David Graham, 60, a former TVA employee, says he used his 401(k) savings to help finance the start-up of his DetailXPerts franchise, a mobile, environmentally-friendly steam cleaning business focused on trucking fleets. Graham says his techs can steam clean a tractor-trailer truck with just five gallons of water. “I have a passion about environmentalism and sustainability,” he says.

Graham said he also considered a tree-trimming business, a head-hunting firm and a handyman franchise before settling on the vehicle cleaning service. Tree-cutting seemed too risky and head-hunting would have meant being tethered to a desk, he said.

Bob Marsden, 64, says he spent the first couple of years of his retirement working through a “honey-do” list for his wife before deciding to explore franchising. Marsden, formerly a construction contractor, now owns an Eco Countertops USA franchise that offers textured resin finishes as an alternative to expensive stone countertops. “Our motto is reface, don’t replace,’” he says. After a year, his one-man operation has yet to turn a profit, he says, but “we’re getting closer.”

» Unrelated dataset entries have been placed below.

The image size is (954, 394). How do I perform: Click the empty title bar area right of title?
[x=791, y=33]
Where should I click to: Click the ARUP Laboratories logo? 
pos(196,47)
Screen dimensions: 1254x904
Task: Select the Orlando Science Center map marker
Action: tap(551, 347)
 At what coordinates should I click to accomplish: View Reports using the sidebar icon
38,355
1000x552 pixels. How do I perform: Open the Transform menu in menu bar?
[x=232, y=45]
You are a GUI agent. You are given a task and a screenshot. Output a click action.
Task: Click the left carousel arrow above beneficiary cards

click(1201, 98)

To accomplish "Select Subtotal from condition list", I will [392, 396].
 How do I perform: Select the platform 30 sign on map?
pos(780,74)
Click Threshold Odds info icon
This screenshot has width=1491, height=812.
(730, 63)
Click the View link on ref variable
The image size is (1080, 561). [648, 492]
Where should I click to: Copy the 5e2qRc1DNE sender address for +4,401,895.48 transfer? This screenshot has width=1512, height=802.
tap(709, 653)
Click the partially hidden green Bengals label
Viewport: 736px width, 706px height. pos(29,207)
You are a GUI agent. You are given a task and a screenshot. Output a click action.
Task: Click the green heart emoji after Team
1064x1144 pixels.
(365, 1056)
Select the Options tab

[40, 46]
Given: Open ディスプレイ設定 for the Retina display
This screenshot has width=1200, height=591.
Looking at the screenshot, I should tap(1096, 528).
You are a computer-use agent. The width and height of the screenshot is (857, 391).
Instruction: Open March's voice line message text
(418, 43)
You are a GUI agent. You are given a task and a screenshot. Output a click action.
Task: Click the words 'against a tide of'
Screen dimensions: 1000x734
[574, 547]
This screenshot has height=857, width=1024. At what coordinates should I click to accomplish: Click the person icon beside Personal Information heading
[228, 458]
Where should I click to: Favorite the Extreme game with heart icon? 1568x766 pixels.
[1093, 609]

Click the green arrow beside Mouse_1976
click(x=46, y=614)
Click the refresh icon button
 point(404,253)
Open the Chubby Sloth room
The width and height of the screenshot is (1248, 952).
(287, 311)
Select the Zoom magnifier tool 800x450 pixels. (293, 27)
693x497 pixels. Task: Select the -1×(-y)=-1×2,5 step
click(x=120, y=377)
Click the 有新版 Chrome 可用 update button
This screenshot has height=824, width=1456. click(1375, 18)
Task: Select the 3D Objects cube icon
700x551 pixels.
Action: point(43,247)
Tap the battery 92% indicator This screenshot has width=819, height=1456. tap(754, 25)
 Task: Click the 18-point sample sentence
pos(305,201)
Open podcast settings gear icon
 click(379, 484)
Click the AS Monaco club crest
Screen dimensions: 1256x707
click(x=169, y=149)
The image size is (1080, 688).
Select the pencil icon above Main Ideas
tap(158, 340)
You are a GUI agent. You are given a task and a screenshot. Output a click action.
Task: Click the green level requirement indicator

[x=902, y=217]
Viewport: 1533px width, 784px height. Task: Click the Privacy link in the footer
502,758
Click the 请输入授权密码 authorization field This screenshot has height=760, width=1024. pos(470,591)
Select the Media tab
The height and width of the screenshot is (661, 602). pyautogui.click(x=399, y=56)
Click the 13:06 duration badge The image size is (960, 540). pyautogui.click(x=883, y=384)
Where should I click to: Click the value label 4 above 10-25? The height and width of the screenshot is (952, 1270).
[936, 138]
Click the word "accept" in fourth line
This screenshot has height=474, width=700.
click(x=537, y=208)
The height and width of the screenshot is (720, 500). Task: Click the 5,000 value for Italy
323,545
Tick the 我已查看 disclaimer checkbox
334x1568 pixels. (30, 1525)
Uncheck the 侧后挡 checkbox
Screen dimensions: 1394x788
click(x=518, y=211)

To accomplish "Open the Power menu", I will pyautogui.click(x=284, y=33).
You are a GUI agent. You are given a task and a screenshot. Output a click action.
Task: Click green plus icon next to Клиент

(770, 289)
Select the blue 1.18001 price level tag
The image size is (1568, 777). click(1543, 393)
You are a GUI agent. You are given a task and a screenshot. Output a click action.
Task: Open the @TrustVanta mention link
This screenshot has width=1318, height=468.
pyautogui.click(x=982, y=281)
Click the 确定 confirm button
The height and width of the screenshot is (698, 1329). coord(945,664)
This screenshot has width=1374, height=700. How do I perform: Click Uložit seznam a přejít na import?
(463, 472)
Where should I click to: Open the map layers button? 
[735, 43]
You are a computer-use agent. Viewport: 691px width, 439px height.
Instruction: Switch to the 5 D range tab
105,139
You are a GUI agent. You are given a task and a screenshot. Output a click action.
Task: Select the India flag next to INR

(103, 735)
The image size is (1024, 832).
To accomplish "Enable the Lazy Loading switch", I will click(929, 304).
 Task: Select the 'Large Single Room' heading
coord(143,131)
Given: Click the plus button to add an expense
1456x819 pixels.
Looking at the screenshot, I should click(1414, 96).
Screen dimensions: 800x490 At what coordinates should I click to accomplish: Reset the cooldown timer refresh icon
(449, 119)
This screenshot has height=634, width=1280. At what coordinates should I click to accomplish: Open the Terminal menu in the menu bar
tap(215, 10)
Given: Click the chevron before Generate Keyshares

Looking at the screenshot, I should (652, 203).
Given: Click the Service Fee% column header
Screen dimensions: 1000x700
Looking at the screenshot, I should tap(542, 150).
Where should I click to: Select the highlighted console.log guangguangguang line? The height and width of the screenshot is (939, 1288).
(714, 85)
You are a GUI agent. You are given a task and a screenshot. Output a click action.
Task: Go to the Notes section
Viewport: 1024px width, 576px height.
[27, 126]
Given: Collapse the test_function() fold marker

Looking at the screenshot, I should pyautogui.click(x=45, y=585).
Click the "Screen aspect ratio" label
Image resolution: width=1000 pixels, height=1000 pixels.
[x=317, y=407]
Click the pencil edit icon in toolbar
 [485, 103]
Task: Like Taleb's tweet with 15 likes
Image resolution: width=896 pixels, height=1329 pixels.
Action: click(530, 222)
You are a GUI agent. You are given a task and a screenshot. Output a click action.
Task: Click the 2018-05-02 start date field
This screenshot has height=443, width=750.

Marsden says being a small-business person has its rewards. “It’s good to be your own boss, but you have to develop your own structure,” he says. “You also need a mindset to deal with feast-or-famine cycles.”

Joe Bozich, 45, was in pharmaceutical sales before purchasing his Outdoor Lighting Perspectives franchise. His company designs, installs and services landscape, poolside and patio lighting. Bozich says his franchise fee was $39,000 and he also had to invest in a van and office set-up. He currently has four employees and says the business has so far met his expectations.

“It takes more than liking one aspect of a (franchise) job to do it well,” he advises. “You have to like doing the book-keeping and doing the marketing and managing people, too.”